EFF challenges Clear Channel Recording Patent

James Delahunty
15 Feb 2006 0:43

The Electronic Frontier Foundation (EFF) has challenged a patent held by Clear Channel Recording because the foundation believes it is "illegitimate". The patent - for a system and method of creating digital recordings of live performances - effectively locks musical acts into using Clear Channel technology and blocks innovations by others, the EFF claims on its site. Clear Channel is using the patent to bands like The Pixies into using the company's proprietary technology for making like recordings.
It has threatened to sue anybody who makes a recording using different technology. "Clear Channel shouldn't be able to intimidate artists with bogus intellectual property," said EFF Staff Attorney Jason Schultz. "We hope the Patent Office will take a hard look at Clear Channel's patent and agree that it should be revoked." The EFF's request for re-examination filed with the United States Patent and Trademark Office shows that a company had already developed similar technology.
This company, Telex, apparently developed the technology over a year before Clear Channel filed its patent request. The challenge to the patent is part of the EFF's Patent Busting Project, which aims to combat the chilling effects bad patents have on public and consumer interests. Illegitimate patents currently in effect could prevent you from building a hobbyist website or even streaming a wedding video to your friends. The Patent Busting Project seeks to document the threats and fight back by filing requests for reexamination against the worst offenders.
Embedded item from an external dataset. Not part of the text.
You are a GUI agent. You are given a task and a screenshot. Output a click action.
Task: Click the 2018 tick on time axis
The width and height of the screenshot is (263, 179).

"The patent system serves an important public purpose in our economy," said Schultz. "Keeping illegitimate patents out of that system helps up-and-coming artists and entrepreneurs succeed for all of us." The EFF along with Theodore C. McCullough of the Lemaire Patent Law Firm and with the help of students at the Glushko-Samuelson Intellectual Property Clinic at American University's Washington College of Law, wants the patent office to revoke the patent based on this and other extensive evidence.